Figure 3. The Nintendo Switch comprises a Tegra X1-based SoC from NVIDIA (red), a Samsung LPDDR4 DRAM (orange), two Maxim MAX77621AEWI+T buck regulators (green), a Cypress BCM4356 wireless SoC (yellow) and an M92T36 630380 chip (blue). Image courtesy of iFixit.

Besides the Tegra chip, the motherboard boasts a Cypress BCM4356 wireless chip which offers 2 x 2 MIMO 802.11ac Wi-Fi, as well as Bluetooth 4.1. Interestingly, this wireless SoC also supports A4WP wireless charging, but this functionality is not enabled on the Nintendo Switch. The main console is also capable of motion sensing thanks to an STMicrolectronics LSM6DS3 3D accelerometer and gyroscope.

Joy-Con Controllers

If the main console houses the brains of the Switch, the JoyCon controllers could be said to be its heart. These wireless controllers share many similarities with the controllers used on the Nintendo Wii. They are separable from the main console and can be used either as a traditional gamepad in a horizontal configuration or as a Wii-style inertial controller when held vertically.


Figure 4. The Switch's Joy-Con controllers allow a variety of input methods including gamepad, inertial, and even IR input. Image courtesy iFixit.

Inside each Joy-Con controller lies a 1.9Wh lithium-ion battery allowing for up to 20 hours of battery life. For motion sensing, there is another STMicrolectronics 3D accelerometer and gyroscope, this time in the form of an LSM6DS3 module.
Wireless connectivity to the main console is provided by a Cypress CYW20734 Bluetooth Transceiver. Compared to the WiFi/Bluetooth module in the main console, this is a much more stripped down and compact wireless chip focused purely on Bluetooth connectivity. Besides the Bluetooth chip, the Red Joy-Con also has an NFC module from STMicrolectronics. This is used for NFC-based "Toys to Life" interactions with Nintendo's Amiibo figurines.


Figure 5. Each Joy-Con controller houses its own wireless module, accelerometer, and haptic motor. Image courtesy iFixit.
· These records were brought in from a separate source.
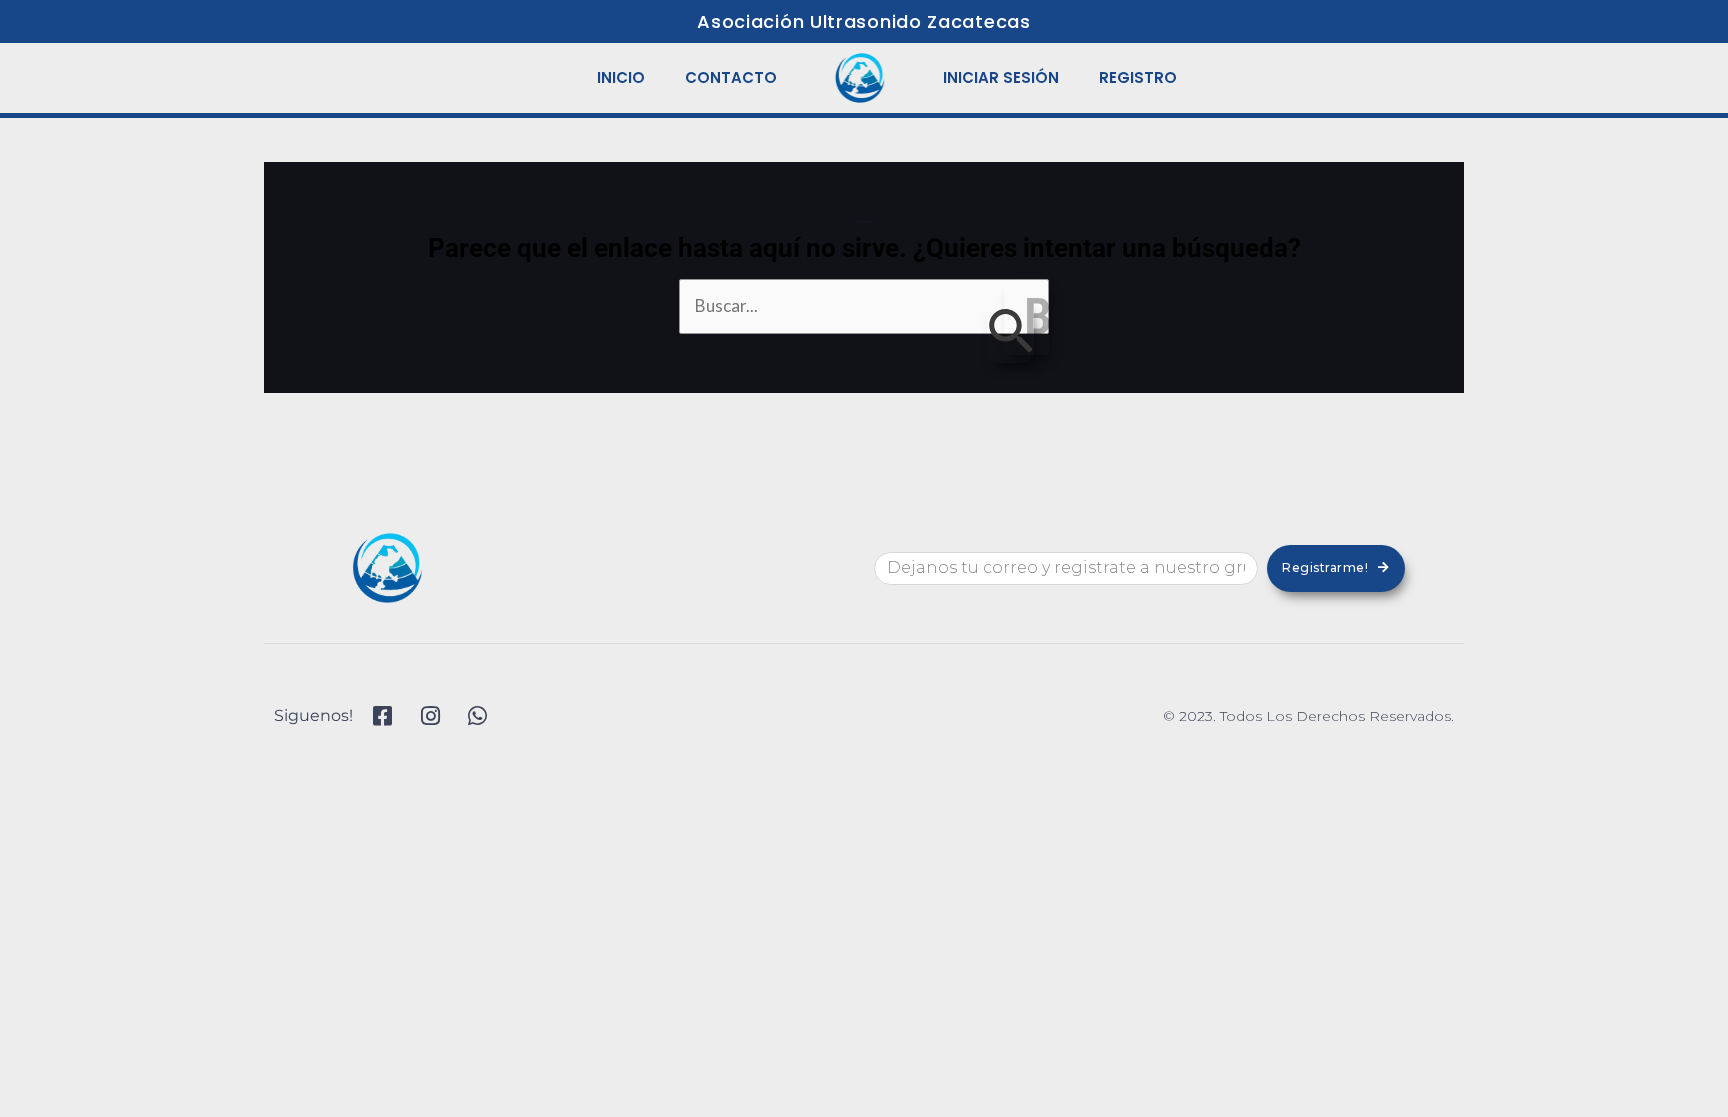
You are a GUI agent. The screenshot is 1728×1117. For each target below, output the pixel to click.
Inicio (621, 77)
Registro (1138, 77)
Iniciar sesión (1001, 77)
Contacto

Besides the gamepad buttons and inertial sensors, the Red Joy-Con controller has an IR camera as well as 4 IR LEDs. This camera can detect shapes and distances of objects such as hands, allowing for new modes of interaction.
To provide its "Rumble HD" haptic feedback, each Joy-Con features a custom LRA haptic module. Compared to the eccentric rotating mass (ERM) style haptic modules found in many smartphones, LRA haptic modules provide much more control. Using programmable waveforms, they can deliver nuanced feedback, such as taps, clicks, or bumps, instead of just simple vibrations like first generation haptics.​

Conclusion

The Nintendo Switch has won strong reviews from a variety of tech and gaming magazines for its innovative design. Its transition from a home-based console is one of the main reasons for the acclaim. By using a 720p display and Tegra X1 SoC, it is able to scale its performance and power usage up and down based on whether it is docked or in portable mode.

The other half of the Switch's appeal is its evolution of the Wii's innovative control scheme. The Joy-Con controllers transition easily from being normal controllers attached to the side of the console to being independent, wireless controllers, each with its own inertial sensors, allowing for two-person play with just one console.
Though the Switch makes plenty of use of off-the-shelf commodity hardware, it unleashes the potential of every component and ends up providing a complete experience. It shows that ground-breaking products are much more than just the sum of their parts.

All pictures sourced, with permission, from iFixit.com's Nintendo Switch TearDown.